The idea Project Orion studied back in the 50's is wonderful. This book is not. You can get all of the story contained in this book by reading the first 9 chapters and studying all the illustrations carefully. All of the project's technical details of interest are classified and not included. The book suffers from a lack of any sort of useful timeline as to the events of Project Orion. The reader is left to piece together the story from a sprinkling of semi-random vignettes and personal reminiscences.
Most of this book is filler, with the details left to the reader's own mind to fill in. And yet, the idea is so Grand that I found myself staring off into space every so often as I ground my way through the turgid prose and confusing organization, imagining where we might be now if hopes had been realized 40 years ago.

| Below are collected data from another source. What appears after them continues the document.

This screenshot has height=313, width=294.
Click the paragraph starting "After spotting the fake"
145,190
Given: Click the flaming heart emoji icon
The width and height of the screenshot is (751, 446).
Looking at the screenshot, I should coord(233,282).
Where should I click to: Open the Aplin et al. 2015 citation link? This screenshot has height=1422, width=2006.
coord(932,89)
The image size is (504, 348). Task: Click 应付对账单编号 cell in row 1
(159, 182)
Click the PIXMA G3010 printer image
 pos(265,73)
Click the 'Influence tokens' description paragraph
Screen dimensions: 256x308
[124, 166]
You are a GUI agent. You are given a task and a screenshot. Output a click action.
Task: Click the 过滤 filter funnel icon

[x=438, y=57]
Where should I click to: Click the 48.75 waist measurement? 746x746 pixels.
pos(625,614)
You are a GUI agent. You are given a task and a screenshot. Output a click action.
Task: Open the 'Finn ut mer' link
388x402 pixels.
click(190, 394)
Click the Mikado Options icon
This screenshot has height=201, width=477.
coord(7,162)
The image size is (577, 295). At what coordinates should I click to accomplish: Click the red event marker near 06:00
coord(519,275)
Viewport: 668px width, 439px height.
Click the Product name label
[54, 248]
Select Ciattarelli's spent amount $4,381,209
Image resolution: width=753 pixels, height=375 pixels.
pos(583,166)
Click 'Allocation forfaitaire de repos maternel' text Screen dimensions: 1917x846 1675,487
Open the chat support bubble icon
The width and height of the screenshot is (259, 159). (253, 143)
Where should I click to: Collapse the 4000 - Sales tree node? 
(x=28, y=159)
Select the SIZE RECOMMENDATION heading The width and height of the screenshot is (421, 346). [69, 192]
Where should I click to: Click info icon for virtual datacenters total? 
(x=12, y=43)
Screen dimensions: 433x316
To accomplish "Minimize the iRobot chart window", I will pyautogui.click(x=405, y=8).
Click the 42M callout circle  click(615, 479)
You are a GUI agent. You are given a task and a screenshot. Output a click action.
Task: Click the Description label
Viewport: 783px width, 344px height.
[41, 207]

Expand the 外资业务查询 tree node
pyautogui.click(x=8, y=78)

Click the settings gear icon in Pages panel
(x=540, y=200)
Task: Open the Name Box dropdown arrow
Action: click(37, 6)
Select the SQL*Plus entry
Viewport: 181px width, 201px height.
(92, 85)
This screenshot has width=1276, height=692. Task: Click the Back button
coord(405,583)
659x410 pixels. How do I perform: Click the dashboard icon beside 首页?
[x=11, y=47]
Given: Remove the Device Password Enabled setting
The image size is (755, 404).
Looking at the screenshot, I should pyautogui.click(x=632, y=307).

Here are some tips that will help the reader get the most out of this book:
1) Ignore all mentions of Tungsten propellant that are sprinkled confusingly here and there. They belong to suboptimised designs, though this fact is hidden toward the back of the book.
2) Skim the personnel intros. They don't pay off.
3) Study the table toward the end of Chapter 6 for the best understanding of what Orion can do. Compare this to similar NASA Mars mission studies and you will find yourself grinding your teeth.
4) The politics of Orion are simple in outline but complicated in detail. NASA killed this program because it's own NERVA program was in competition with Orion. The book makes this point over 100 pages. If you look into what happened to NERVA you'll start grinding your teeth again.
5) There is a lot of teeth gnashing about atomic scientists feeling guilty about the bombs after they had made them. They acknowledge that Orion was a constructive use of that effort, but in their old age many of the scientists interviewed for this book are a little hypocritical in their disavowals. More grinding.
6) The mention of Tungsten in Chapter "Fallout" is another red herring. It was easy to detect in an unrelated bomb test. Orion designs did not use Tungsten propellent.